Depending on the User-Agent header AuthenticationModuleBase class generates different response codes to trigger Forms\cookies or Digest\Basic authentication.

As we have said above, the Digest and Basic implementation generated by Wizard utilizes ASP.NET membership provider to validate credentials. If this is the 'clean' project there are no any logins in the membership provider database exist, so what you need to do, is to create at least one account in membership provider database. Click 'Register' and fill-in the information required to create new login. As soon as the login is created you can return to http://localhost:1234/DAV/ and login, or you can use these credentials in your desktop WebDAV client.

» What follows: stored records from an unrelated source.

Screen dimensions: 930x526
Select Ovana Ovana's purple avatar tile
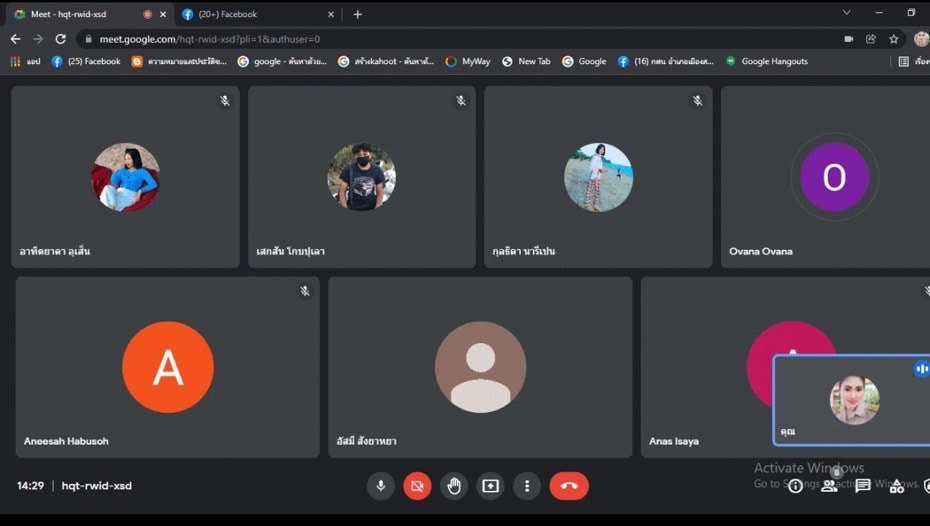coord(834,177)
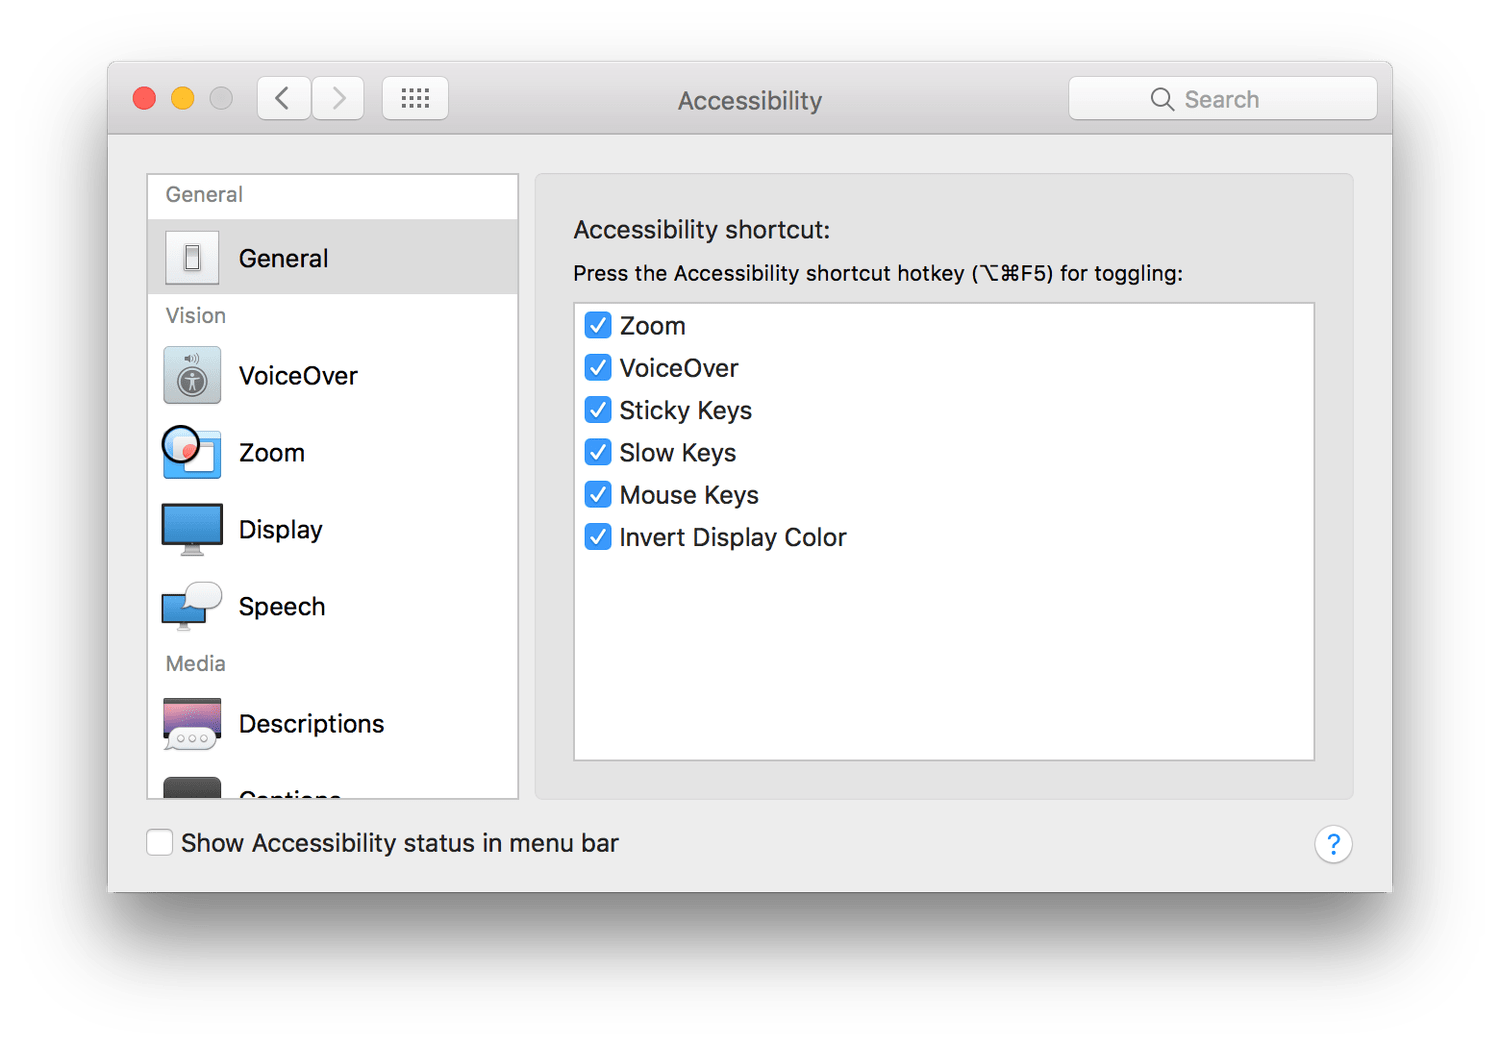Uncheck the Zoom shortcut checkbox
This screenshot has height=1046, width=1500.
point(598,326)
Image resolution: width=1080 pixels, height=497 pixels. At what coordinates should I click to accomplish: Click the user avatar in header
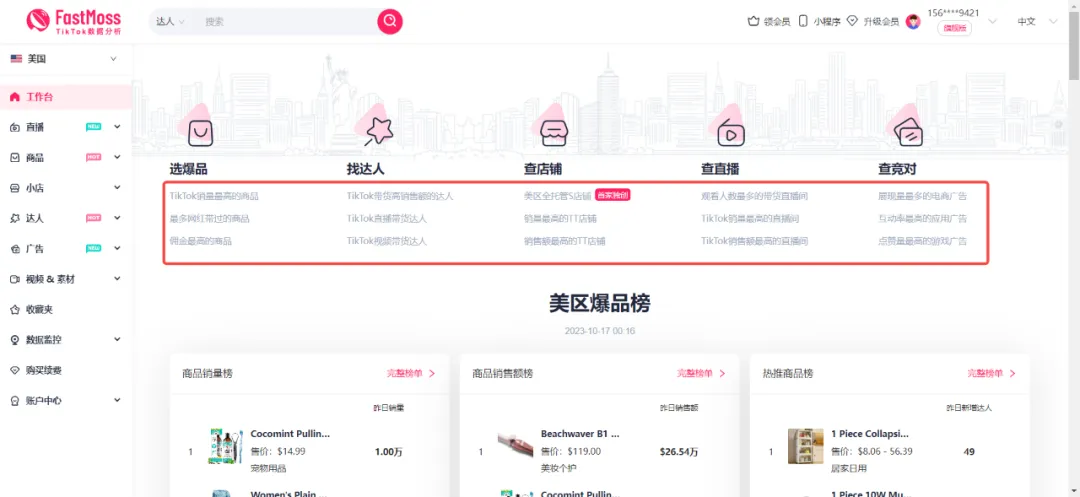[913, 21]
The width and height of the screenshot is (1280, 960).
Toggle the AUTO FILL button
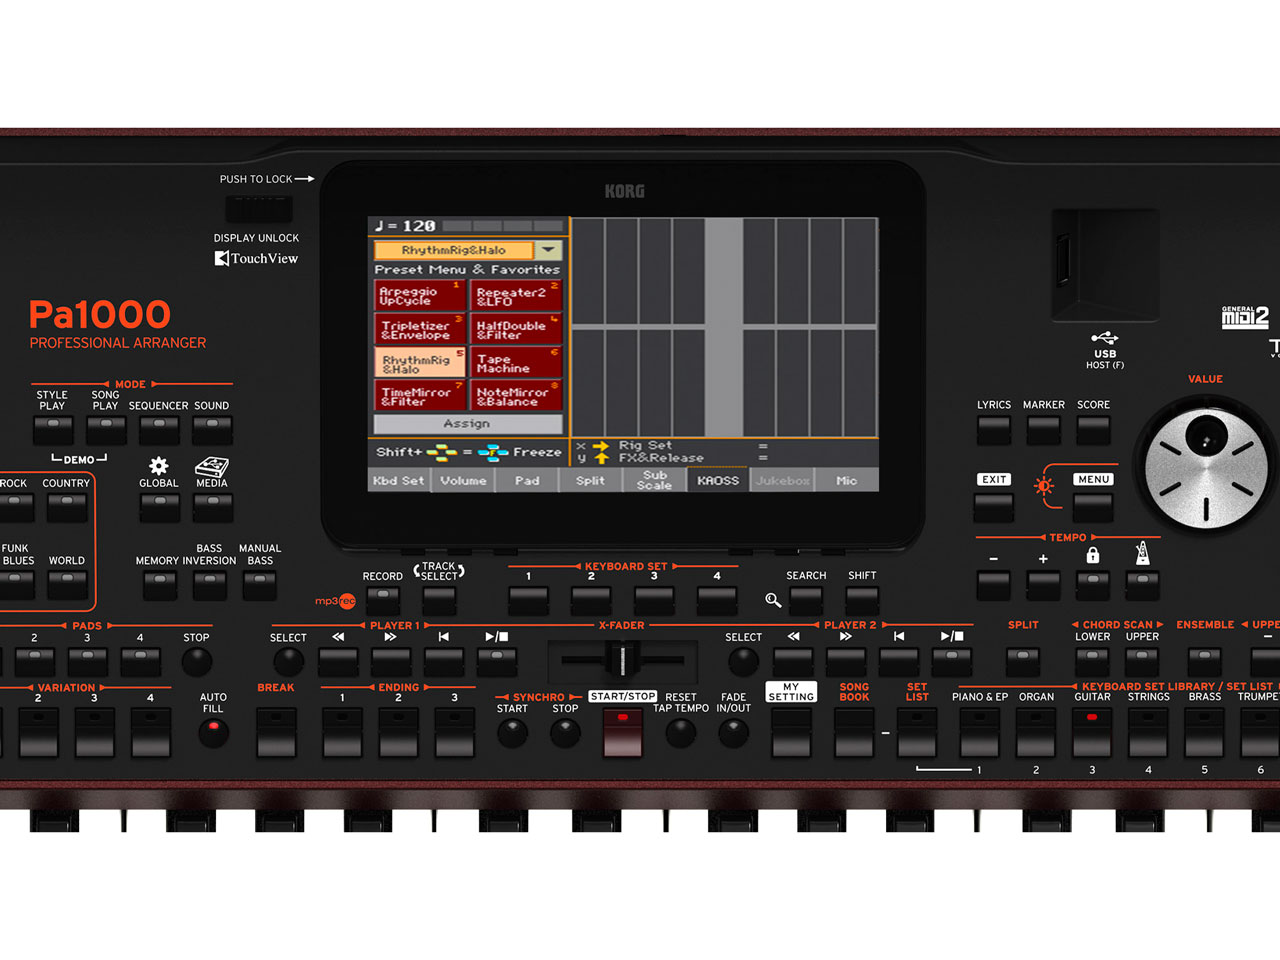[x=216, y=732]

The Wizard has added Digest authentication module to your Web.config file in two places. <httpModules> section is used if your server is running in Classic mode, while <system.webServer> section is used in integrated mode:

<configuration>

  <system.web>

    <httpModules>

      <add name="MyDigestAuthenticationModule" type="WebApplication1.WebDAVServerImpl.DigestAuthenticationModule" />

      ...

    </httpModules>

  </system.web>

  ...

  <system.webServer>

    <modules runAllManagedModulesForAllRequests="true">

      <add name="MyDigestAuthenticationModule" type="WebApplication1.WebDAVServerImpl.DigestAuthenticationModule" />

      ...

  </system.webServer>

</configuration>

Modifications Made in Your Project by the Wizard

Let's see what changes the wizard have made in your project. The wizard have created the WebDAVServerImpl folder in which it added WebDAV Server Engine interfaces implementations, added \App_Data\WebDAV\Storage\DAV\ folder that keeps files published via WebDAV (the Wizard have populated it with sample files) and created \App_Data\WebDAV\Logs\ folder where log files will be created when you run the server. It also added a reference to ITHit.WebDAV.Server.dll to your project.

Changing the Name of Your Root WebDAV folder

By default the wizard offers the root WebDAV folder to be named /DAV/, you can change this name on the first step of the wizard. If after finishing wizard you decide to change the name of your root WebDAV folder you must make changes in the following places:

  1. Rename folder located under \App_Data\WebDAV\Storage\.
  2. Update path attribute in <location> element in web.config.
  3. In case of MVC project update the <davLocations> element in web.config.
  4. If you have selected 'Open WebDAV Server folder in default web browser' on 'VS Start Action' tab, in case of ASP.NET Web Application or MVC project, you must update the 'Specific Page' option located on Project properties Web tab. In case of Web Site project you must update the 'Specific Page' option located on Start Options tab of project Property Pages.